Needless to say that the sacred fire has vanished with the Druids, but the Halloween customs which still survive may be traced back to a hoar antiquity. For instance, various kinds of divination are practised, and chiefly with apples and nuts. Apples are a relic of the old Celtic fairy lore. They are thrown into a tub of water, and you endeavour to catch one in your mouth as they bob round and round in provoking fashion. When you have caught one, you peel it carefully, and pass the long strip of peel thrice, sunwise, round your head; after which you throw it over your shoulder, and it falls to the ground in the shape of the initial letter of your true love’s name.
As for the nuts, they would naturally suggest themselves to the dwellers in mighty woods, such as covered the land of old. Brand says it is a custom in Iceland, when the maiden would know if her lover be faithful, to put three nuts upon the bar of the grate, naming them after her lover and herself. If a nut crack or jump, the lover will prove faithless; if it begin to blaze or burn, it’s a sign of the fervour of his affection. If the nuts named after the girl and her swain burn together, they will be married.
This lover’s divination is practised in Scotland, as everybody knows who has read Burns’s poem of “Halloween:”—
“The auld guidwife’s weel hoordet nits
Are round and round divided,
An’ monie lads and lasses’ fates
Are there that night decided:
Some kindle, couthie, side by side,
An’ burn thegither trimly;
Some start awa wi’ saucy pride,
And jump out-owre the chimlie
Fu’ high that night.
“Jean slips in twa wi’ tentie e’e;
Wha ’twas, she wadna tell;
But this is Jock, an’ this is me,
She says in to hersel’:
He bleez’d owre her an’ she owre him,
As they wad never mair part;
Till, fuff! he started up the lum,
An’ Jean had e’en a sair heart
To see’t that night.”
In some places, on this mystic night, a stick is suspended horizontally from the ceiling, with a candle at one end, and an apple at the other. While it is made to revolve rapidly, the revellers successively leap up and endeavour to grasp the apple with their teeth—the hands must not be used—if they fail, the candle generally swings round in time to salute them disagreeably. The reader will note the resemblance between this pastime and the game of quintain, to which our forefathers were partial.
Another amusement is to dive for apples in a tub of water.

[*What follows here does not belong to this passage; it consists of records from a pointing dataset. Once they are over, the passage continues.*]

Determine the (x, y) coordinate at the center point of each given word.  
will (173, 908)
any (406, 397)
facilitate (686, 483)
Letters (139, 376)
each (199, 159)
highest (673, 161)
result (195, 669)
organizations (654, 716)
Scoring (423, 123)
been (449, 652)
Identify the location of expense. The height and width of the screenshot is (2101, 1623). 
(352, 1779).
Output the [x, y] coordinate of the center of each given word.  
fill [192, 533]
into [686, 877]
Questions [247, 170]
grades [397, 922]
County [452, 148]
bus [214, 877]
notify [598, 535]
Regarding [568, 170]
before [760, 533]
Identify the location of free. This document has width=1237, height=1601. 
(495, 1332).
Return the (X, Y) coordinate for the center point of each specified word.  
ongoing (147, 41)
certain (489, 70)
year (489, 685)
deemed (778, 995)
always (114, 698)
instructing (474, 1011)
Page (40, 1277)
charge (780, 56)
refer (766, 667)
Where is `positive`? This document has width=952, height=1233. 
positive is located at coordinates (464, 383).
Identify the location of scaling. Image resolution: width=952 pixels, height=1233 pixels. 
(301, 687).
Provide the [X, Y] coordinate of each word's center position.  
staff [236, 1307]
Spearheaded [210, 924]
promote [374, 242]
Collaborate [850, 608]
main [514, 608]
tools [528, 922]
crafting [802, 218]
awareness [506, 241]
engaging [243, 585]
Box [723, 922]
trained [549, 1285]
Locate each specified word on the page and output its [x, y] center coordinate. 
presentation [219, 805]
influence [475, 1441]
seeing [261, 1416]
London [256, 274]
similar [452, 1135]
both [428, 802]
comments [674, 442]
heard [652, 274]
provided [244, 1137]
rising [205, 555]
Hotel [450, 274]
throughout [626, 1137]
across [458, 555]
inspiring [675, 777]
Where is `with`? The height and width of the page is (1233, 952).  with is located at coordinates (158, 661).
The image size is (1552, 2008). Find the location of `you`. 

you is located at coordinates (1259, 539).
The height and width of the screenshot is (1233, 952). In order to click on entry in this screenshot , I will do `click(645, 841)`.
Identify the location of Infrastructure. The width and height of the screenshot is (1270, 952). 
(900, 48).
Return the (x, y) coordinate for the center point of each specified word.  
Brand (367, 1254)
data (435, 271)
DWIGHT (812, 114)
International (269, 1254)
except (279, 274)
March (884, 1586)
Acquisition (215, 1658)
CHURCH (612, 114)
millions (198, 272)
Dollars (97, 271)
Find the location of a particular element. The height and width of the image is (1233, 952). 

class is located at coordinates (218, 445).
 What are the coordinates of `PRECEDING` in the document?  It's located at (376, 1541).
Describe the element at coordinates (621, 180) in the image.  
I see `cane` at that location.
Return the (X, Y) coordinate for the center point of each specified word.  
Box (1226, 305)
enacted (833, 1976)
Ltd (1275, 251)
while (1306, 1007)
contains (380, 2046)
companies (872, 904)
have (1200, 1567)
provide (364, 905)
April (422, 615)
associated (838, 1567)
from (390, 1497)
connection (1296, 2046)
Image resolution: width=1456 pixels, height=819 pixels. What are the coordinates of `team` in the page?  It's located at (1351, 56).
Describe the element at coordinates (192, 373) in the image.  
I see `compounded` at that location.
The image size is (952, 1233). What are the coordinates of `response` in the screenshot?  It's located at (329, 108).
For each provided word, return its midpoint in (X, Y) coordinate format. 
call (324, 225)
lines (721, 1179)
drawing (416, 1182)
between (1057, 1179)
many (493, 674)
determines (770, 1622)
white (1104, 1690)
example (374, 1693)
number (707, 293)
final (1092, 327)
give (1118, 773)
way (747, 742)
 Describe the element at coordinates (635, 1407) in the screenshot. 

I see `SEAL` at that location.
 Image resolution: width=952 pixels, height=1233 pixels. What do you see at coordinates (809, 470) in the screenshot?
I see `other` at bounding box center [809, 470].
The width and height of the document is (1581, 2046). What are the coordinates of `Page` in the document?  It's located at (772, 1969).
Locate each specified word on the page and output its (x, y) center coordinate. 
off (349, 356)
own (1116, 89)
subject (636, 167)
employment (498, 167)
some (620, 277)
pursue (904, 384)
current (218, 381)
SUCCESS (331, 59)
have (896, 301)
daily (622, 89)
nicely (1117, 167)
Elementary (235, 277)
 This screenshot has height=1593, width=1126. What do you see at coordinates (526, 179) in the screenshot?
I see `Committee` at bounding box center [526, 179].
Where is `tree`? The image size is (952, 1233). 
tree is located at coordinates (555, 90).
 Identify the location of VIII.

In Strathspey, a lass will steal away from the kitchen fire, make her way to the kiln where the corn is dried, throw a ball of thread into it, and wind it up slowly, while uttering certain words. The form of her future lover will take hold of the end of the thread, and reveal itself to her. The most arduous part of this charm is, that no speaking is allowed either on the outward journey or the return.
Another mode of lover’s divination is for the young people, after being duly blindfolded, to go forth into the kailyard, or garden, and pull the first stalks they meet with. Returning to the fireside, they determine, according as the stalk is big or little, straight or crooked, what the future wife or husband will be. The quantity of earth adhering to the root is emblematic of the dowry to be expected; and the temper is indicated by the sweet or bitter taste of the motoc or pith. Lastly, the stalks are placed in order, over the door, and the Christian names of persons afterwards entering the house signify in the same order those of the wives and husbands in futuris.